Ravenscroft himself suggested that he had written the riff, or at least put it together from some trad blues playing, after being presented with a song featuring "several gaps".
"In fact, most of what I played was an old blues riff," Ravenscroft is quoted as saying. "If you're asking me: 'Did Gerry hand me a piece of music to play?' then no, he didn't'."
Baker Street (Original Demo)
Rafferty always denied that. He told Folk Roots: "A lot of people believed that the line was written by Raphael Ravenscroft, the sax player, but it was my line. I sang it to him.
"When I wrote the song I saw that bit as an instrumental part but I didn’t know what. We tried electric guitar but it sounded weak, and we tried other things and I think it was Hugh Murphy’s suggestion that we tried saxophone.
"We phoned Pete Zorn to do it, but he said his lip had gone and he couldn’t do it, but he gave us the names of five or six other people. We hadn’t heard of any of them, but one of the names was Raphael Ravenscroft so Hugh said with a name like that we’ll try him!"
Who to believe?
Half a Heart
Well, in 2011, a remastered version of the City to City album was released. As well as the 'Baker Street' we all know and love, the package included a demo version of the song with that riff present and correct, but being played on electric guitar.
As Rafferty's pal Rab Noakes said in the liner notes: "Let's hope [the Baker Street demo] will, at last, silence all who keep on asserting that the saxophone player came up with the melody line. He didn't. He just blew what he was told by the person who did write it, Gerry Rafferty."
But... there's more.
A listen to Steve Marcus's 'Half A Heart' from 1968 – a decade before 'Baker Street' – features a saxophone melody that sounds, shall we say, incredibly familiar. That song was credited to Gary Burton.
What is 'Baker Street' about?
As we've said, 'Baker Street' was written in the period when Gerry Rafferty had left Stealers Wheel but was stuck in a legal battle preventing him from releasing new music.
He was travelling between home in Paisley in Scotland and London for lawyer's meetings, where he stayed with a pal who lived on... Baker Street.
The lyrics flit between the hectic battles in London ("Winding your way down on Baker Street... Well, another crazy day") and the release of getting home and away from it all ("The sun is shinin', it's a new mornin', You're goin', you're goin' home).
After Gerry died, his daughter suggested that further inspiration could have come from Colin Wilson's 1956 book The Outsider, which she said her dad read while travelling between England and Scotland.
When was 'Baker Street' released and where did it get in the charts?
'Baker Street' was released as a single on February 3, 1978, but had actually been available on its parent album City to City a couple of weeks earlier on January 20.
The City to City album went to number six in the UK charts and all the way to number one in the US, and has since gone Gold over here and Platinum Stateside.

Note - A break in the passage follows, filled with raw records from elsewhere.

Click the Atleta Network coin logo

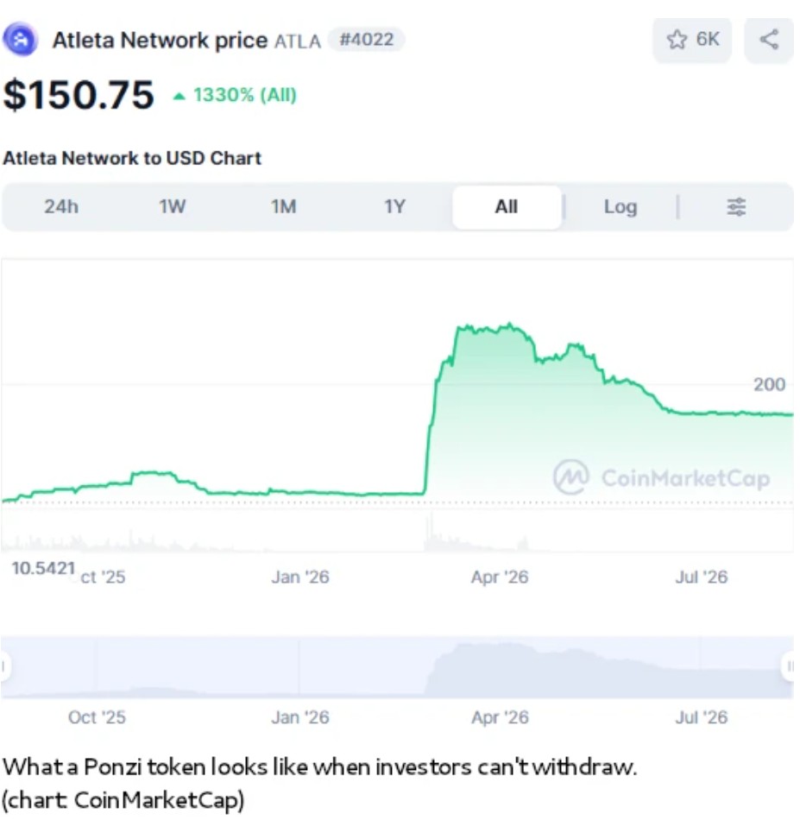point(21,39)
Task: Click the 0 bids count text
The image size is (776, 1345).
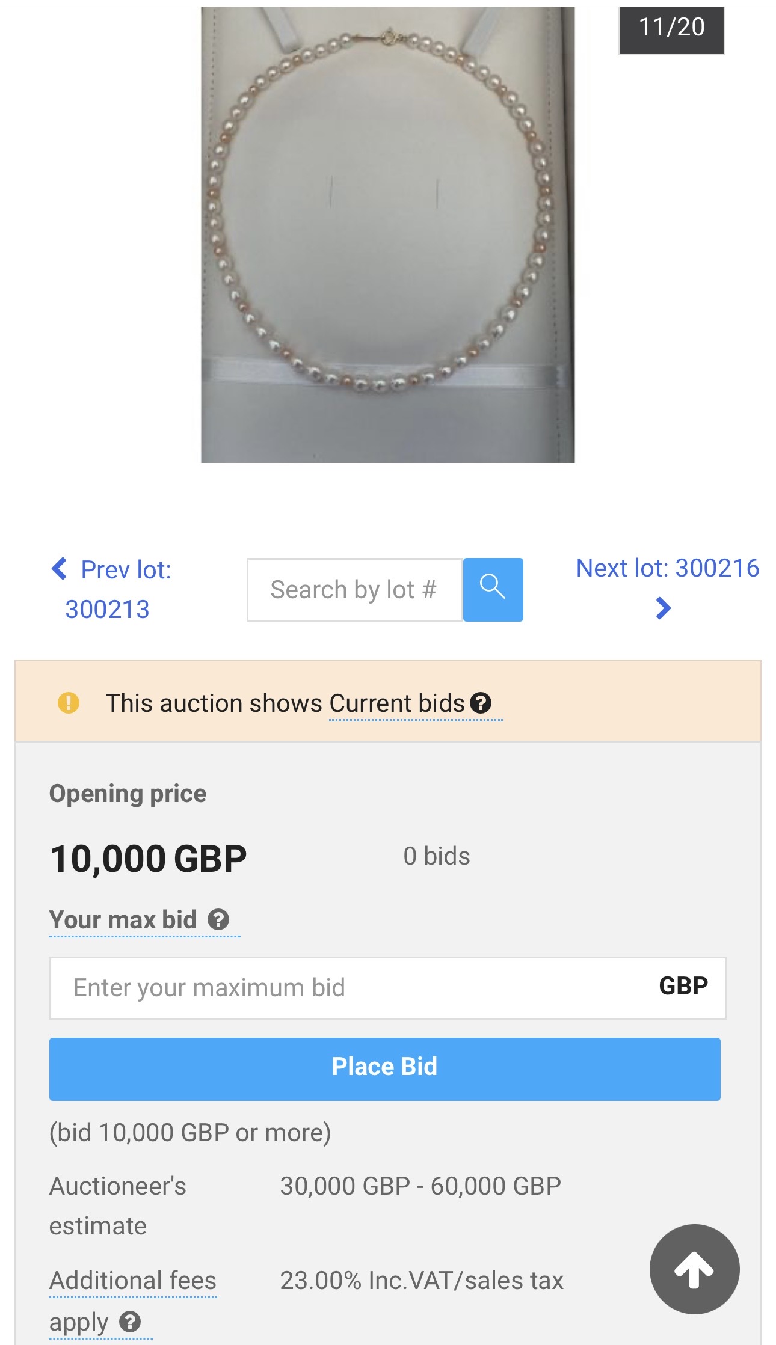Action: [x=437, y=856]
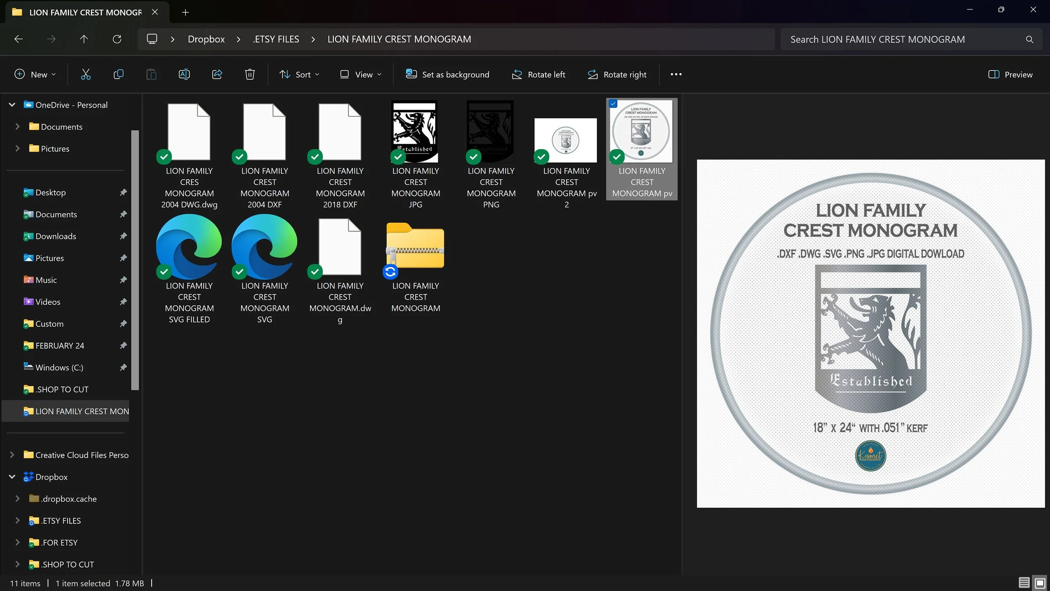Collapse the Dropbox tree node

point(12,477)
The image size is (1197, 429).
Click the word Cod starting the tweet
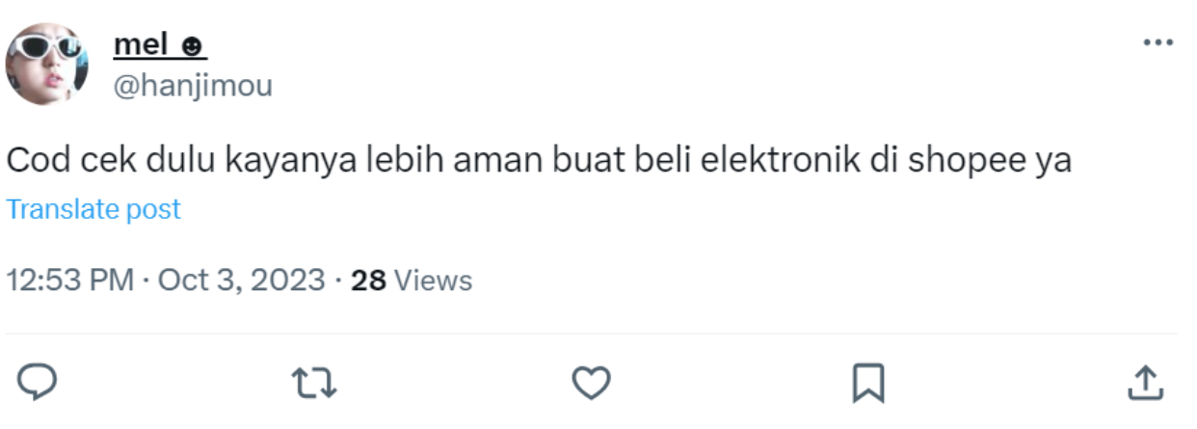(35, 161)
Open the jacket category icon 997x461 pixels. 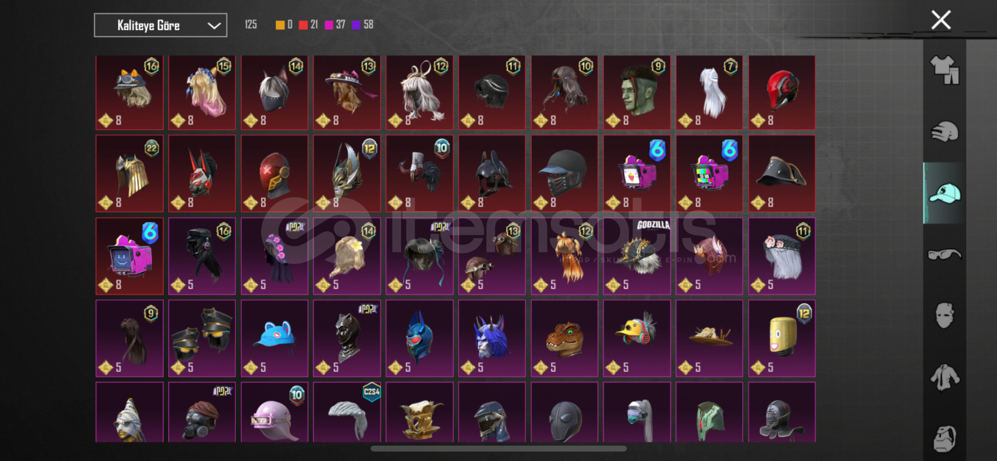coord(945,377)
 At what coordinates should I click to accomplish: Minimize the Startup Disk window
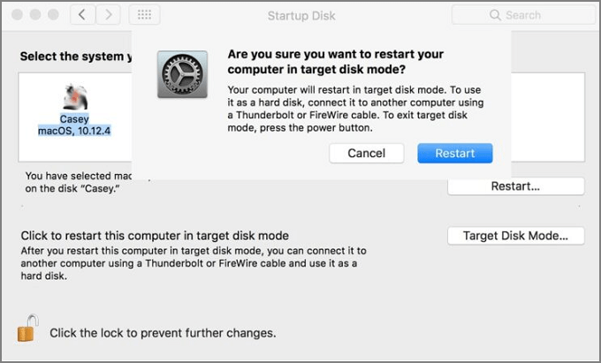point(33,15)
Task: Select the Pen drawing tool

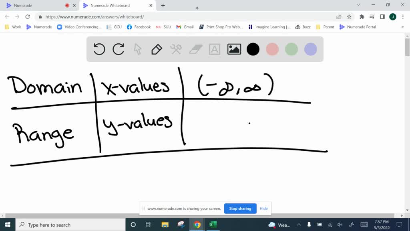Action: click(157, 49)

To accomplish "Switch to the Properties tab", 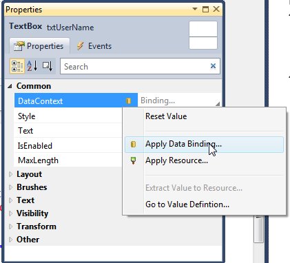I will [x=39, y=46].
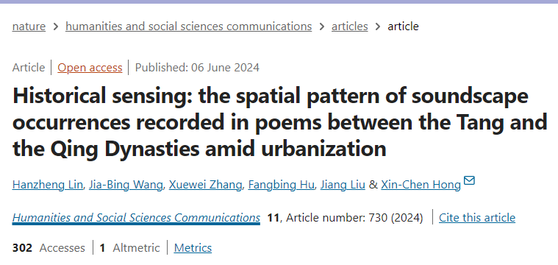The image size is (558, 265).
Task: Open the Humanities and Social Sciences Communications journal link
Action: click(x=136, y=218)
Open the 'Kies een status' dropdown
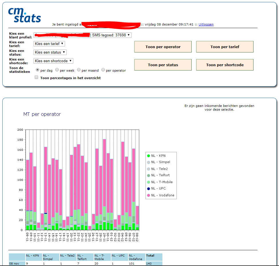This screenshot has width=279, height=266. pos(50,52)
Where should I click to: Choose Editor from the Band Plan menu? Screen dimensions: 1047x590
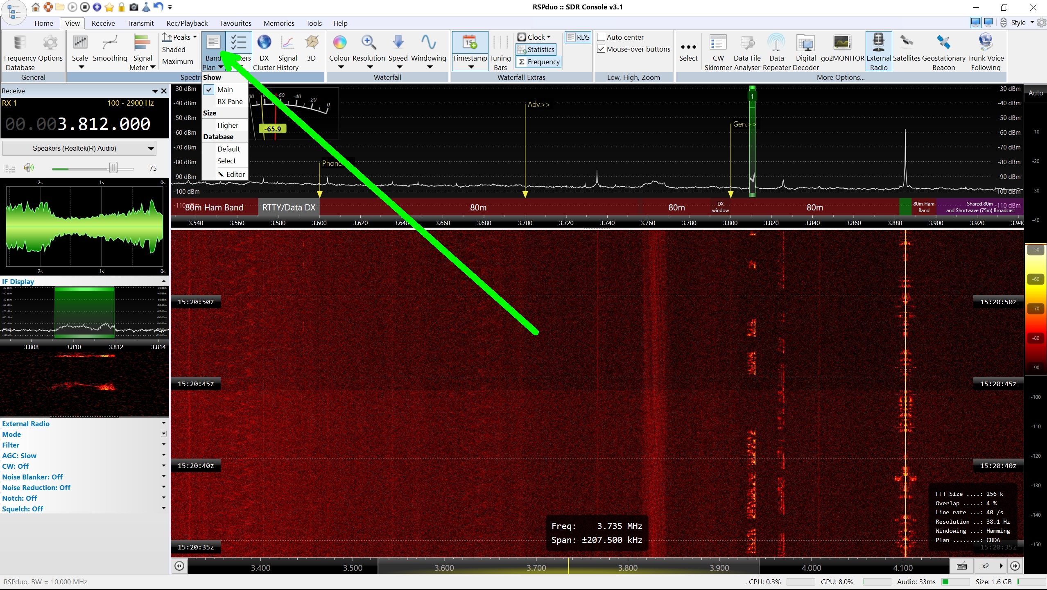[235, 174]
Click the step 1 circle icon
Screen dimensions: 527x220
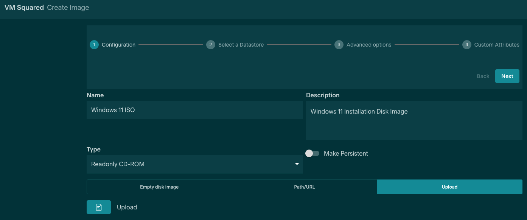pos(94,45)
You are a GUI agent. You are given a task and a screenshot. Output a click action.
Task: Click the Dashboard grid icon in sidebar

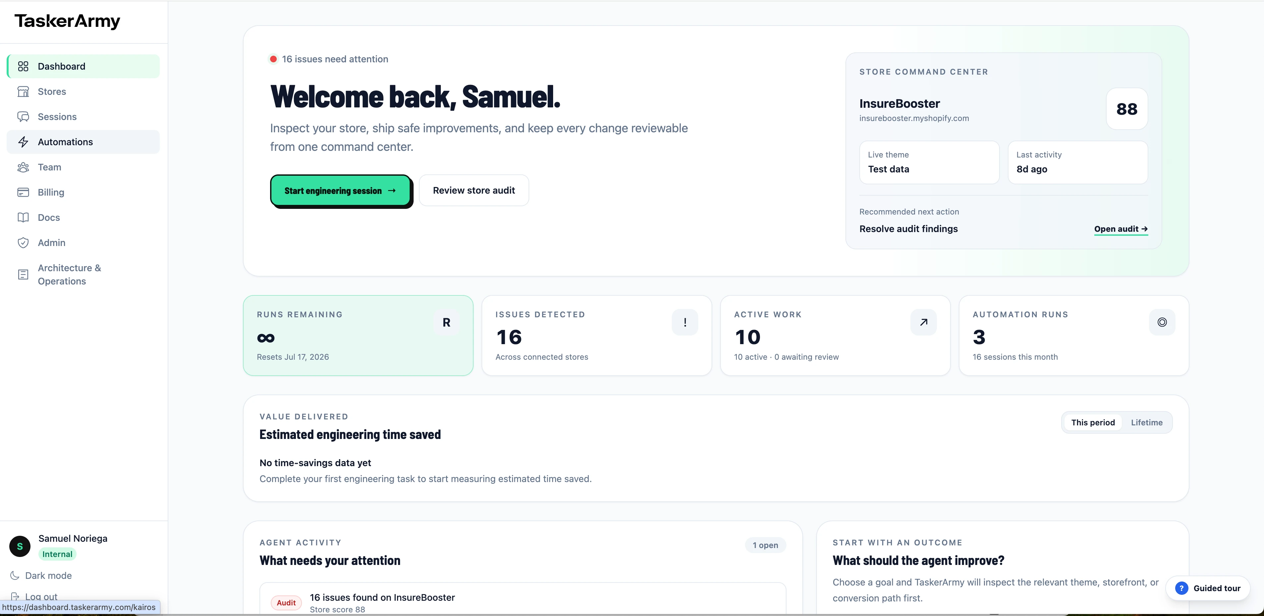pyautogui.click(x=23, y=66)
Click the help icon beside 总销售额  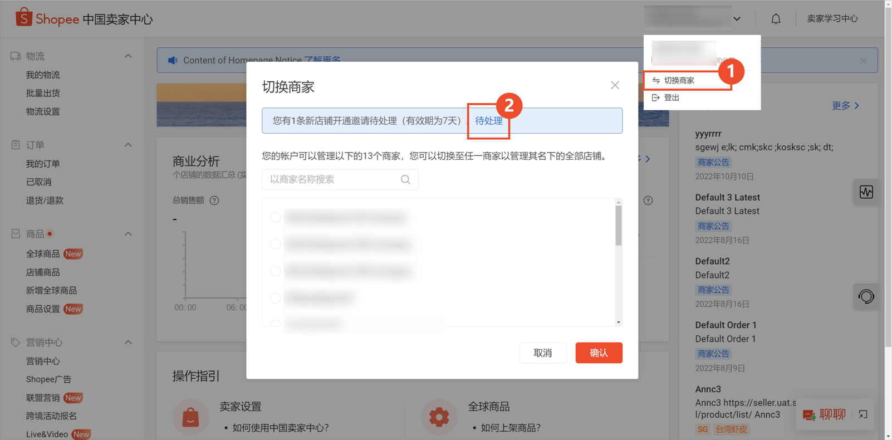pyautogui.click(x=214, y=201)
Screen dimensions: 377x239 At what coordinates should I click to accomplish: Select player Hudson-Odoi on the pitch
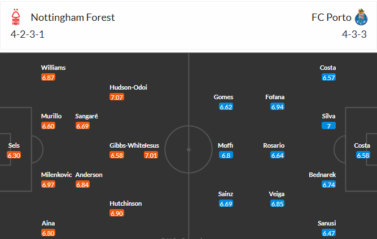coord(128,87)
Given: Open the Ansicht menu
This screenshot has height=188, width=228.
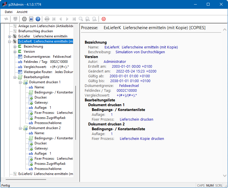Looking at the screenshot, I should [x=22, y=12].
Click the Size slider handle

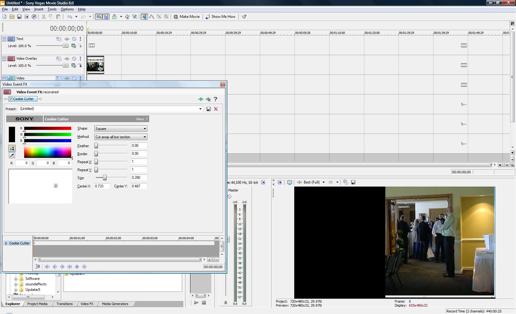[x=105, y=178]
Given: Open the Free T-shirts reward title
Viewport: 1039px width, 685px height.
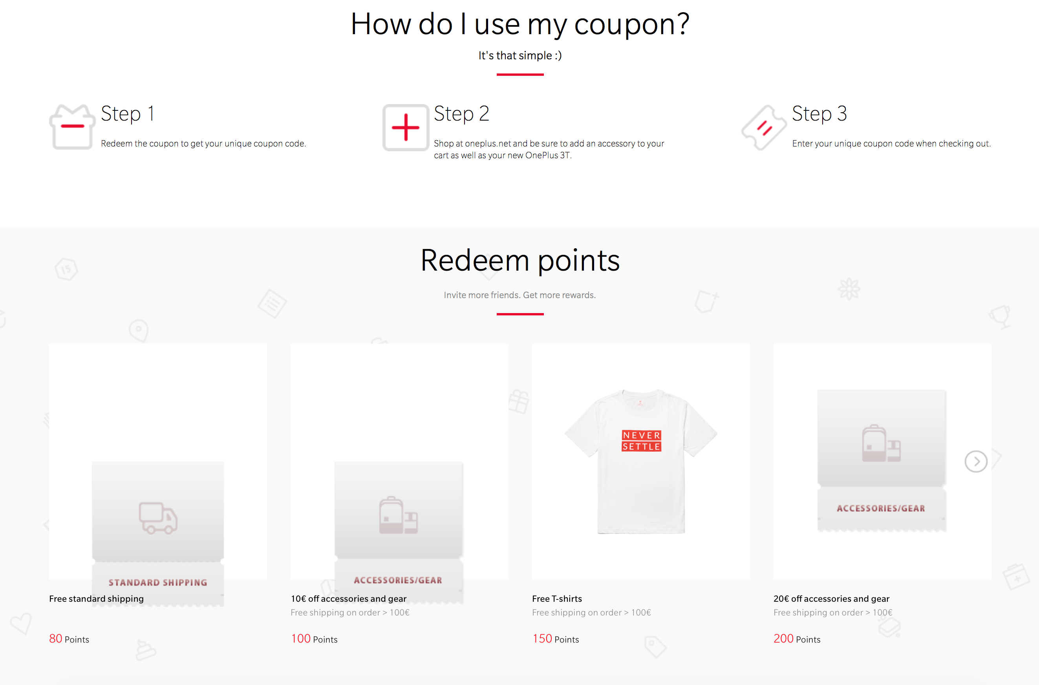Looking at the screenshot, I should [x=557, y=599].
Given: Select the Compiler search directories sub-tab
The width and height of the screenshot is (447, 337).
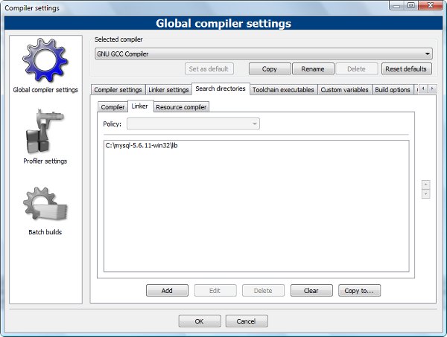Looking at the screenshot, I should (x=113, y=107).
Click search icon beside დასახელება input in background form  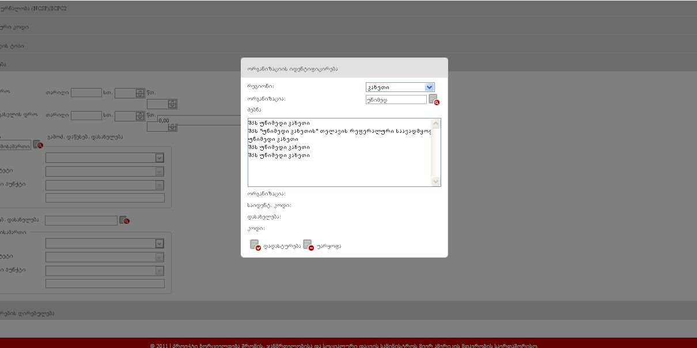click(124, 220)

'Baker Street' single went to number three in the UK and number two in the US, and the song itself went Platinum in the UK and Gold in the US.
Who has covered 'Baker Street'?
Undercover - Baker Street (Official Video)
With its key moment being a sax break, you might think that most artists would avoid coveting 'Baker Street', but there have actually been some pretty decent versions over the years.
Baker Street
Dance group Undercover took the radical stance with their version and were rewarded with a number two single, which also scored massive success across Europe.
Foo Fighters - Baker Street
Waylon Jennings gave the song a country spin in 1987 to open his album Hangin' Tough, while Foo Fighters covered the song as the B-side for their 1998 single 'My Hero', with the sax riff naturally switched out for a wailing guitar.
It's also been covered by Ali Campbell and Ann Wilson, among others.